Román Rodríguez anunció ayer que la renta básica ciudadana -planteada como derecho en el nuevo Estatuto de Autonomía, y convertida por los partidos del pacto de las flores en medida estrella- estará lista "en año y medio". Es un pronóstico más optimista que el realizado por el economista de cámara del PSOE, Antonio Olivera, que cifró el coste de la medida en unos 240 millones de euros, y consideró que no entrará en vigor hasta el final de la legislatura.

La renta básica no es -ni puede ser- esa panacea que se vendió alegremente durante la campaña electoral: resulta una medida imprescindible en una región donde las desigualdades de renta son extraordinarias, y donde la brecha social se ha agravado de forma alarmante durante la crisis, haciendo que los ricos sean ahora más y más ricos que antes, y los pobres muchos más y muchísimo más pobres.

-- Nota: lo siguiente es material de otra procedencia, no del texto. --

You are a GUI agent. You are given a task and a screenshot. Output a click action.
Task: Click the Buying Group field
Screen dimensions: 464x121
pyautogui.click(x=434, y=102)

La nuestra es una región en la que los cuatro principales instrumentos de política social destinados a combatir la pobreza extrema -la Prestación Canaria de Inserción, el subsidio de desempleo, las ayudas a la dependencia y las pensiones no contributivas- no llegan a todo el que las necesita, ni logran cubrir las necesidades mínimas. La renta social ampliaría la cobertura asistencial a personas en desahucio vital, que no tienen derecho a ninguna de esas ayudas, y completaría los ingresos de quienes sí las reciben hasta los 600 euros. Se trata de una cuestión de estricta justicia social, pero que también comporta ciertos peligros, como el riesgo de limitarse a cubrir el listado de los ya censados por los trabajadores sociales, dejando fuera del sistema a quienes hoy no están incluidos: pobres lumperizados, marginados sociales y ancianos empobrecidos y abandonados a su suerte. También, en sentido contrario, es un peligro la posibilidad de adocenamiento de quienes reciban la ayuda, que se acostumbren a vivir de la caridad pública y rechacen buscar trabajo.

Por eso, la ley que desarrolle la implementación de la renta básica, debe trabajarse con solvencia jurídica y sentido común, para que realmente se convierta en salvavidas de quienes más lo necesitan. Y debe ajustarse a cálculos económicos precisos y al dinero realmente disponible. A ojo de buen cubero, las medidas que el Gobierno de Torres incorpora en su programa de Gobierno suponen aumentar el gasto público en más de dos mil millones de euros, algo completamente imposible, dado que exigiría un crecimiento de la economía (o de la fiscalidad) de alrededor del 25 por ciento.

Las sociedades modernas no pueden mantener en la indigencia y la desesperación a los más desfavorecidos, pero tampoco pueden fiar todo a políticas de subsidio insostenibles. Por desgracia, la reducción del número de personas que trabajen va a ser una constante en los próximos años en el mundo occidental, y en menos de una generación, es muy probable que el principal rol económico de las personas sea su capacidad para consumir y no para producir, como ha sido hasta ahora. Por eso hay que avanzar en políticas de redistribución de renta, pero sin olvidar que el principal factor para que una sociedad prospere es que la economía funcione y con ella mejoren los salarios. La riqueza se distribuye aumentando lo que se recauda por impuestos y mejorando la economía para que aumenten los salarios. No se puede repartir lo que no hay.